- **EXERCISE BRIEF**: Reproduce each of the records below word for word and line by line, changing nothing.

-- Start DATA PROVIDED --

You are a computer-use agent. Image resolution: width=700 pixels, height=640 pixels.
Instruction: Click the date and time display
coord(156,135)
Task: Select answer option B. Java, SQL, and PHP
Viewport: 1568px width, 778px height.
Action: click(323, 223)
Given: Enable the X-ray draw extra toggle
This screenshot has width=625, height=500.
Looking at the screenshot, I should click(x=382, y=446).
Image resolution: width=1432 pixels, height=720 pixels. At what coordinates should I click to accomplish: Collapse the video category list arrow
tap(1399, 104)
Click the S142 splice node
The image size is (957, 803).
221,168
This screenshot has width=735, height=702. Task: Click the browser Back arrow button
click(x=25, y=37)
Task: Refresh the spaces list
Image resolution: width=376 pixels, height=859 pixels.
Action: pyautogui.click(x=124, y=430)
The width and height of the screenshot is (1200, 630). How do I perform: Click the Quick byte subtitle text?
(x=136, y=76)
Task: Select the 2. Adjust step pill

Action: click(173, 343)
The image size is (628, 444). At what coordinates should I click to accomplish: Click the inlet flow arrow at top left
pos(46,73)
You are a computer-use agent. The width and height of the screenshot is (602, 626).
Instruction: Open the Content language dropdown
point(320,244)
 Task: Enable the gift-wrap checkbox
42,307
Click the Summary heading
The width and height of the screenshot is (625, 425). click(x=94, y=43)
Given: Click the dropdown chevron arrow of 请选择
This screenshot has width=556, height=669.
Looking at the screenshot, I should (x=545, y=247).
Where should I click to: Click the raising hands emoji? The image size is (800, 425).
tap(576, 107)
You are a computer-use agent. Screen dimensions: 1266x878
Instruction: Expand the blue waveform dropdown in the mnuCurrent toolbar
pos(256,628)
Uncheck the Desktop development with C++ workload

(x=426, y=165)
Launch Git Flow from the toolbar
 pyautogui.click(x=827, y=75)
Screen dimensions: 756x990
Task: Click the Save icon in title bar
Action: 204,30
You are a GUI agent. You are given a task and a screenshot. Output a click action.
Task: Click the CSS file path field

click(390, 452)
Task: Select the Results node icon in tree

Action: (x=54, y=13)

-- End DATA PROVIDED --

- **CORRECT RESULT**:
You are a computer-use agent. Image resolution: width=700 pixels, height=640 pixels.
Instruction: Click the date and time display
coord(156,135)
Task: Select answer option B. Java, SQL, and PHP
Viewport: 1568px width, 778px height.
Action: click(323, 223)
Given: Enable the X-ray draw extra toggle
This screenshot has width=625, height=500.
Looking at the screenshot, I should click(x=382, y=446).
Image resolution: width=1432 pixels, height=720 pixels. At what coordinates should I click to accomplish: Collapse the video category list arrow
tap(1399, 104)
Click the S142 splice node
The image size is (957, 803).
221,168
This screenshot has width=735, height=702. Task: Click the browser Back arrow button
click(x=25, y=37)
Task: Refresh the spaces list
Image resolution: width=376 pixels, height=859 pixels.
Action: pyautogui.click(x=124, y=430)
The width and height of the screenshot is (1200, 630). How do I perform: Click the Quick byte subtitle text?
(x=136, y=76)
Task: Select the 2. Adjust step pill

Action: click(173, 343)
The image size is (628, 444). At what coordinates should I click to accomplish: Click the inlet flow arrow at top left
pos(46,73)
You are a computer-use agent. The width and height of the screenshot is (602, 626).
Instruction: Open the Content language dropdown
point(320,244)
 Task: Enable the gift-wrap checkbox
42,307
Click the Summary heading
The width and height of the screenshot is (625, 425). click(x=94, y=43)
Given: Click the dropdown chevron arrow of 请选择
This screenshot has width=556, height=669.
Looking at the screenshot, I should (x=545, y=247).
Where should I click to: Click the raising hands emoji? The image size is (800, 425).
tap(576, 107)
You are a computer-use agent. Screen dimensions: 1266x878
Instruction: Expand the blue waveform dropdown in the mnuCurrent toolbar
pos(256,628)
Uncheck the Desktop development with C++ workload

(x=426, y=165)
Launch Git Flow from the toolbar
 pyautogui.click(x=827, y=75)
Screen dimensions: 756x990
Task: Click the Save icon in title bar
Action: 204,30
You are a GUI agent. You are given a task and a screenshot. Output a click action.
Task: Click the CSS file path field

click(390, 452)
Task: Select the Results node icon in tree

Action: (x=54, y=13)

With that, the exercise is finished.